Dall’oceano al caldissimo deserto dello Utah. L’Amangiri è un resort di lusso immerso tra le rocce dei canyon, situato nei pressi del Parco Nazionale Grand Staircase-Escalante. Una struttura progettata per integrarsi in modo armonico con il paesaggio: l’obiettivo della proprietà era proprio quello di creare un resort che s’inserisse nell’ambiente naturale diventando un tutt’uno con esso.

La piscina del resort Amangiri
La piscina del resort Amangiri Img by hideawayreport.com

Un’oasi lussuosa lontana dal caos della città: i 34 alloggi dell’Amangiri Resort, dotati di ogni comfort, si fondono con la roccia e la sabbia rossa. La piscina è da lasciare senza fiato: incastonata tra le pietre e circondata dal silenzio del deserto, è un luogo idilliaco in cui abbandonarsi nella contemplazione della natura.

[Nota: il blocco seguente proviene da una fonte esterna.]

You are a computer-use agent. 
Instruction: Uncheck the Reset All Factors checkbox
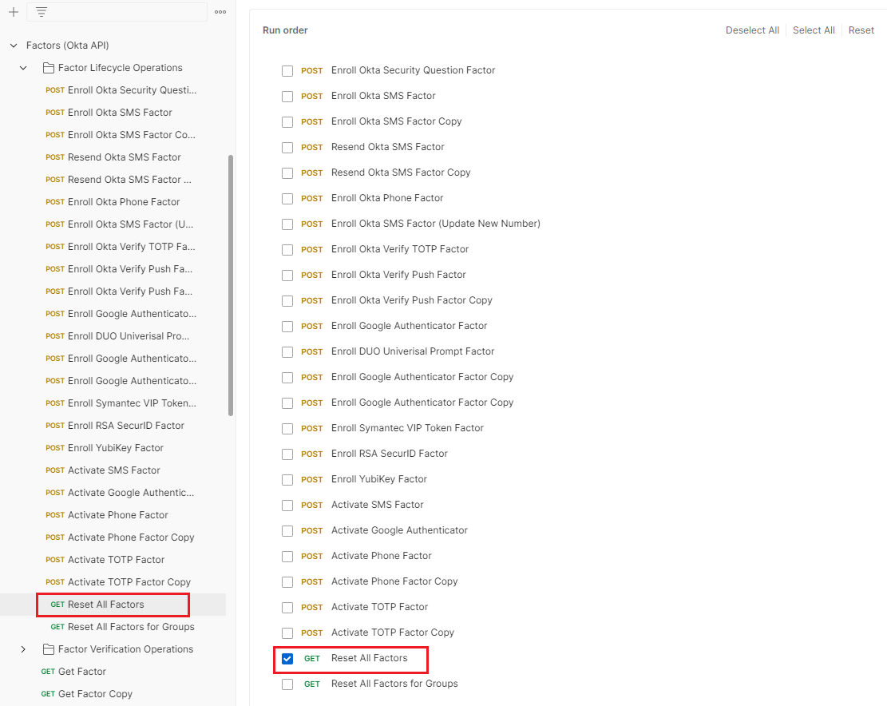click(287, 659)
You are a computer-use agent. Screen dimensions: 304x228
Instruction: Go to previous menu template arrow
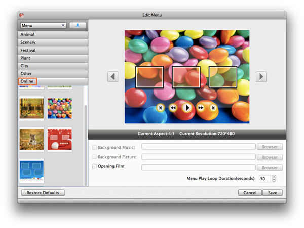pos(113,76)
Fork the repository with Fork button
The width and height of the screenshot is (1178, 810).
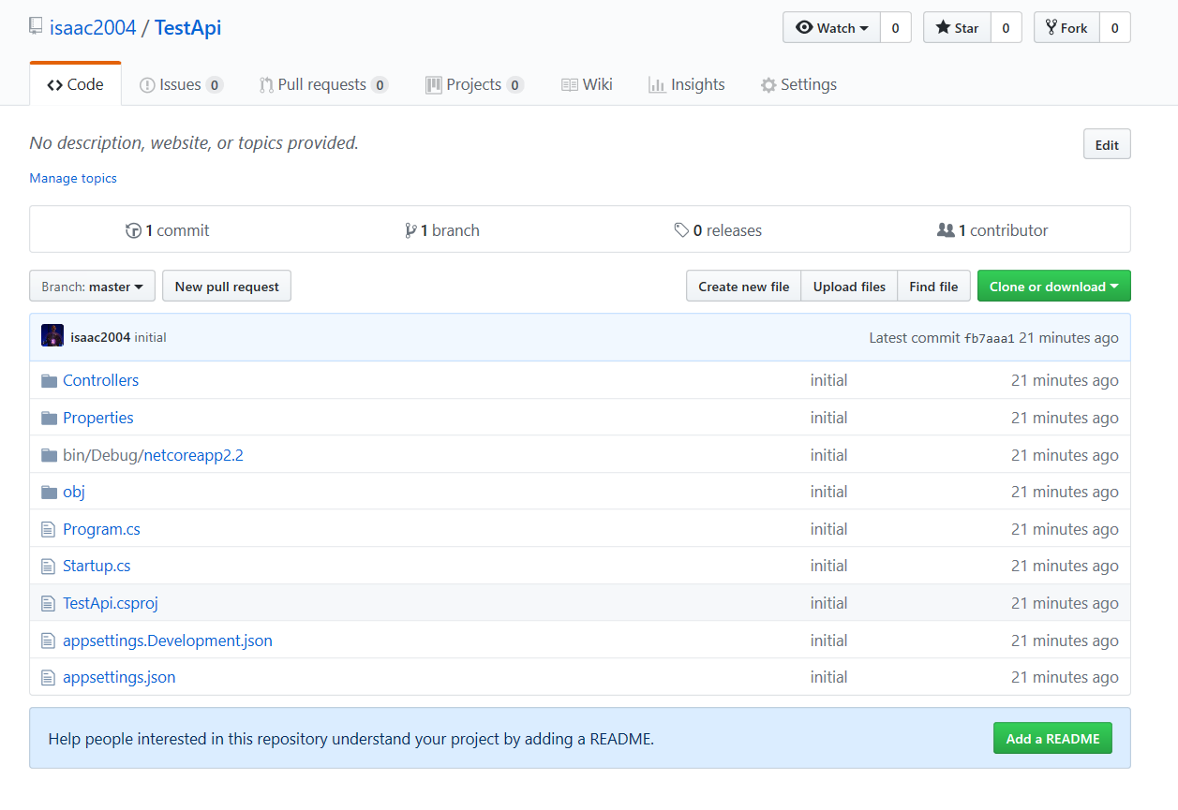click(1066, 28)
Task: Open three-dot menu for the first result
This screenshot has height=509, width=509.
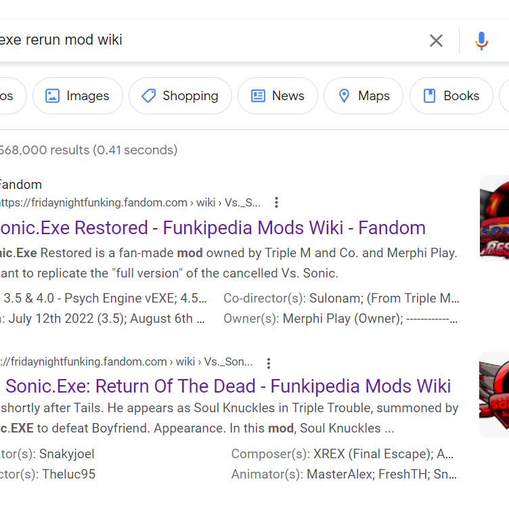Action: point(276,202)
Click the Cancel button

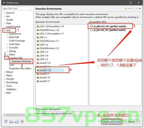coord(131,122)
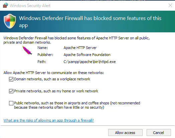Cancel the firewall alert
Image resolution: width=175 pixels, height=138 pixels.
coord(159,133)
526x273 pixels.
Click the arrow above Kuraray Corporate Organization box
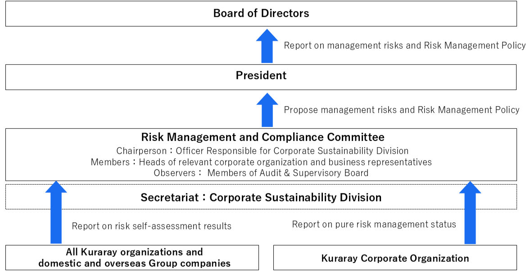(470, 212)
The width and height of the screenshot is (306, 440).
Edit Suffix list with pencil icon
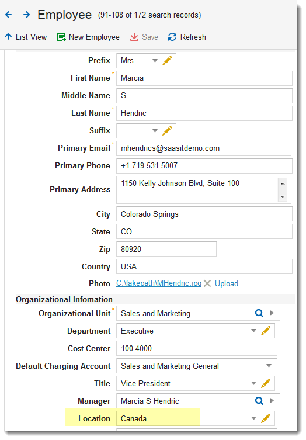click(x=167, y=131)
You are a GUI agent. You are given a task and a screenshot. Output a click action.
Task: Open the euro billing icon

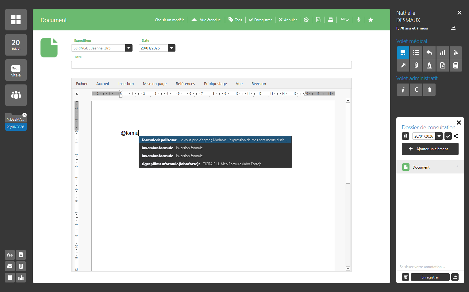pos(416,90)
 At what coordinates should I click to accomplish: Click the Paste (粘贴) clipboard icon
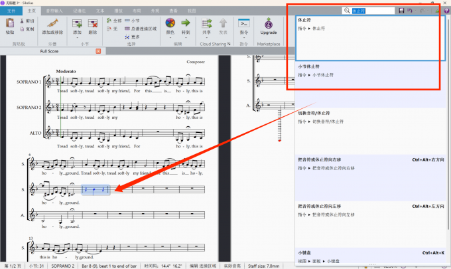(10, 24)
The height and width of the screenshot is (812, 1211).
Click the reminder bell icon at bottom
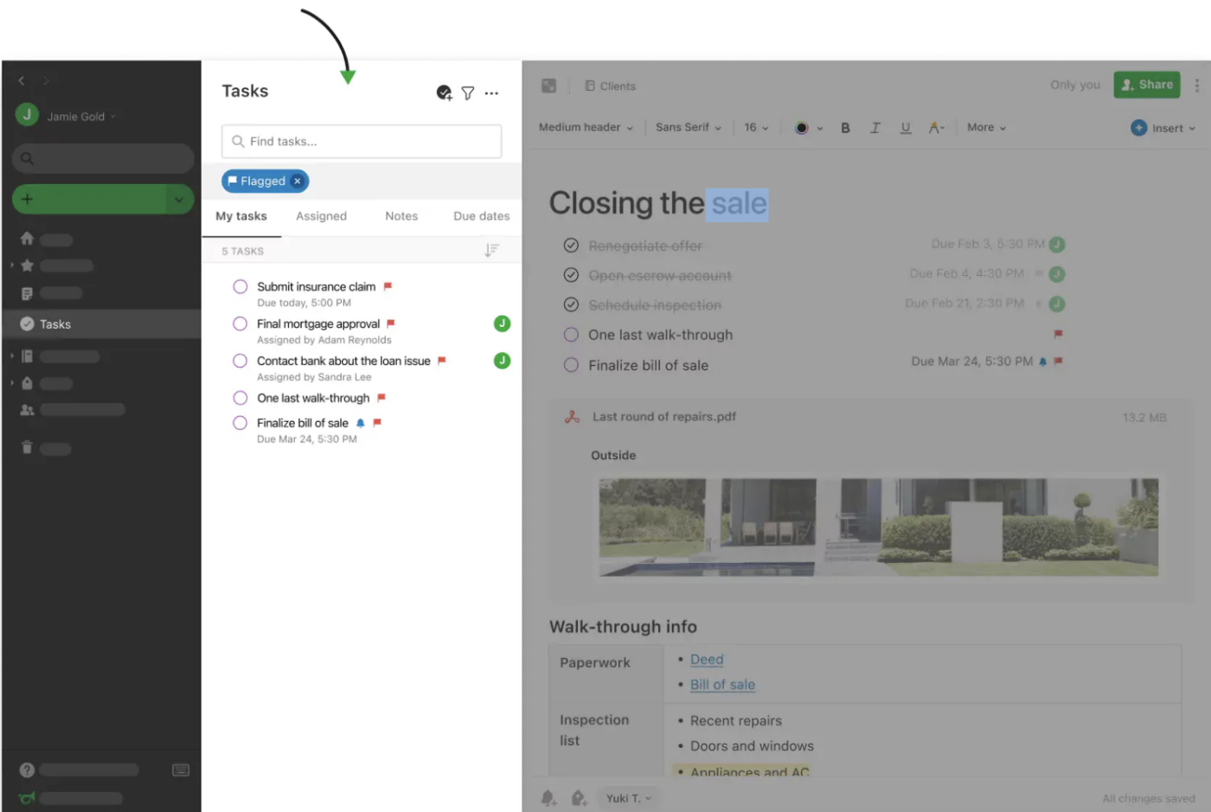(548, 798)
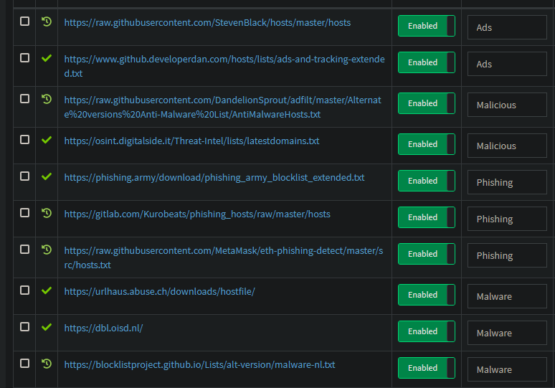The image size is (555, 388).
Task: Open urlhaus.abuse.ch hostfile link
Action: (x=160, y=292)
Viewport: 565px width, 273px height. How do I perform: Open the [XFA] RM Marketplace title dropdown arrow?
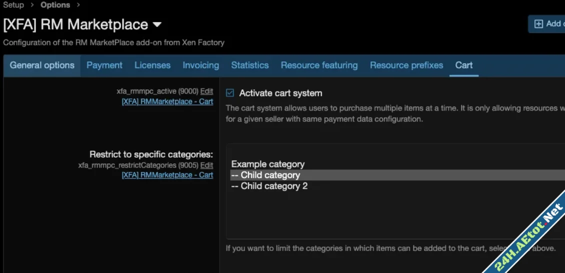tap(157, 25)
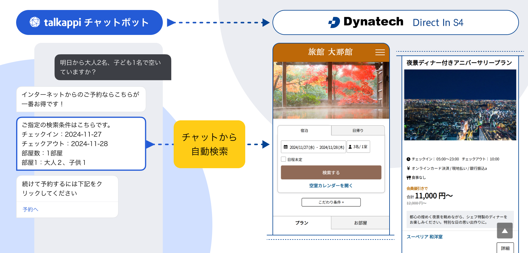The width and height of the screenshot is (528, 253).
Task: Select the 宿泊 tab
Action: pos(304,131)
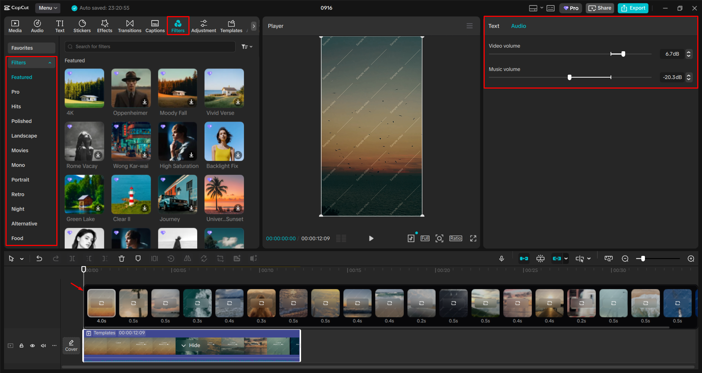Viewport: 702px width, 373px height.
Task: Open the Menu dropdown
Action: tap(48, 8)
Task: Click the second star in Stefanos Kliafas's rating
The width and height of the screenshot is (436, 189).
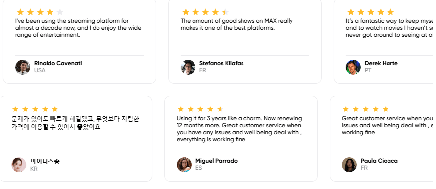Action: pos(195,12)
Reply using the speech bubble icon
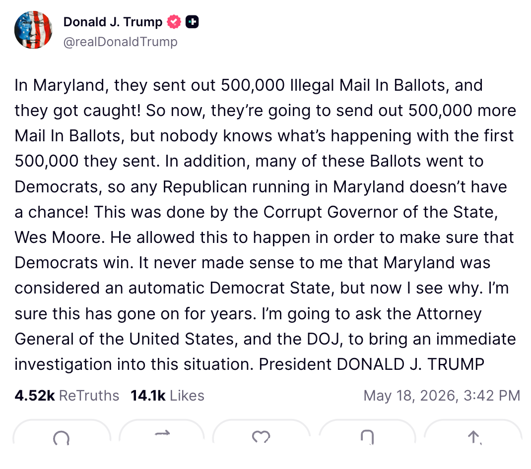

Le acque rosse del Library Resort in Thailandia

Lo splendido resort The Library è una meta ambita per il turismo in Thailandia: una struttura da mille e una notte pronta ad accogliere e coccolare gli ospiti nel massimo del comfort. La vera particolarità di questo hotel risiede nella piscina “rossa” che ha fatto il giro del mondo.

Le acque rosse del Library Resort in Thailandia
Le acque rosse del Library Resort in Thailandia Img by thelibrarysamui.com

Niente più fondo azzurro: gli ospiti del The Library Resort possono rilassarsi e nuotare nelle acque rosse della caratteristica piscina dell’hotel. Il suo segreto? La piscina presenta un rivestimento rosso, giallo e arancione che le conferisce questa particolare colorazione.

La piscina progettata dall’archistar

Una piscina in riva all’Atlantico porta la firma del noto architetto Alvaro Siza. Il Premio Pritzker ha realizzato nel 1966 una caratteristica piscina di acqua salata incastonata nella roccia nella località di Leça da Palmeira (Porto). La Piscina de Marés de Leça da Palmeira si integra perfettamente nella natura circostante regalando ai visitatori una vista impagabile sull’Oceano Atlantico.

La piscina di Leça da Palmeira firmata Alvaro Siza
La piscina di Leça da Palmeira firmata Alvaro Siza. Img by leca-palmeira.com

L’Oceano può essere insidioso, per questo motivo la Camera Municipal di Matosinhos ha commissionato la realizzazione di una struttura pubblica in cui i bagnanti potessero trascorrere una piacevole giornata senza rischi.

Archistar di fama internazionale, Bjarke Ingels ha realizzato nel 2018 un ambizioso progetto ad Aarhus (Danimarca). Il team dello studio BIG si è occupato della realizzazione di una piscina nel porto della città in grado di contenere fino a 650 persone.

La piscina nel porto della città di Aarhus
La piscina nel porto della città di Aarhus. Progetto BIG

Lo stabilimento più alla moda della Danimarca è realizzato da un talento come Ingels: la piattaforma sul porto è una delle strutture marine più grandi realizzati dal team di BIG. L’architetto aveva già realizzato un complesso simile a Copenaghen, ma lo stabilimento di Aarhus ha superato in ampiezza il progetto precedente.

Il complesso di Aarhus comprende una piscina per bambini, una piscina circolare profonda perfetta per le immersioni, una grande piscina olimpionica lunga 50 metri e due saune. La struttura si staglia sul mare: le piscine sono circondate da una piattaforma di legno in cui rilassarsi e prendere il sole. L’isola galleggiante di BIG rientra in un progetto architettonico per il rinnovamento di Aarhus: qui si trova la biblioteca pubblica Dokk1 e sono state messe in programma le aperture di hotel ristoranti e di un teatro.